__Exercise prompt__:
Using the records below, filter for lines that contain the string "agent" and copy them out.

__Given data__:
________

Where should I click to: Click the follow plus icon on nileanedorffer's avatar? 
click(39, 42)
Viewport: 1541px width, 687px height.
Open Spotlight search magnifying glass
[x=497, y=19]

________

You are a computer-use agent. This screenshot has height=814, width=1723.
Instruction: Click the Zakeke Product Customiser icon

________

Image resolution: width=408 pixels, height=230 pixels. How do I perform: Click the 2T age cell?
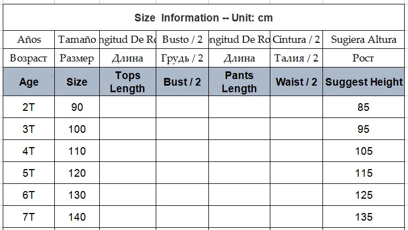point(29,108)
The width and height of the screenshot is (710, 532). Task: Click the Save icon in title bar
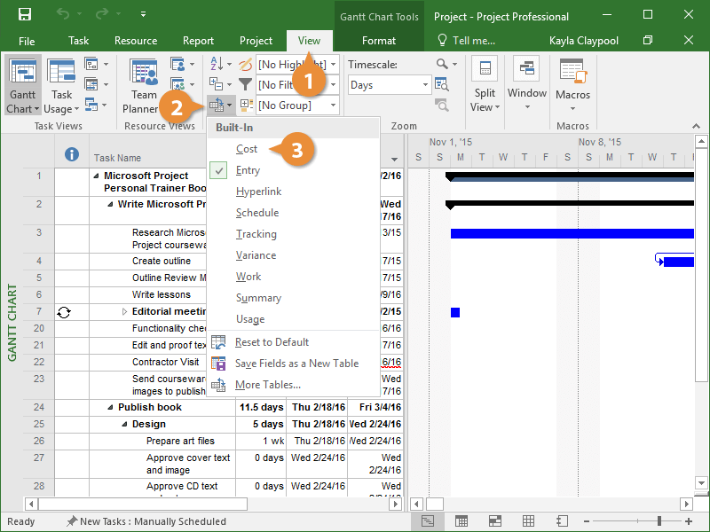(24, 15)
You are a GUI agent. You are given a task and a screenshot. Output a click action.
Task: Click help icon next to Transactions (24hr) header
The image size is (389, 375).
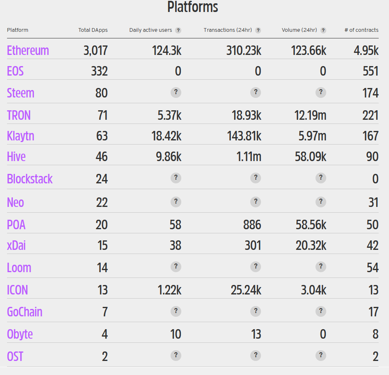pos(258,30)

________

__Reply__:
You are a computer-use agent. This screenshot has height=814, width=1723.
You are a GUI agent. You are given a task and a screenshot. Output a click action.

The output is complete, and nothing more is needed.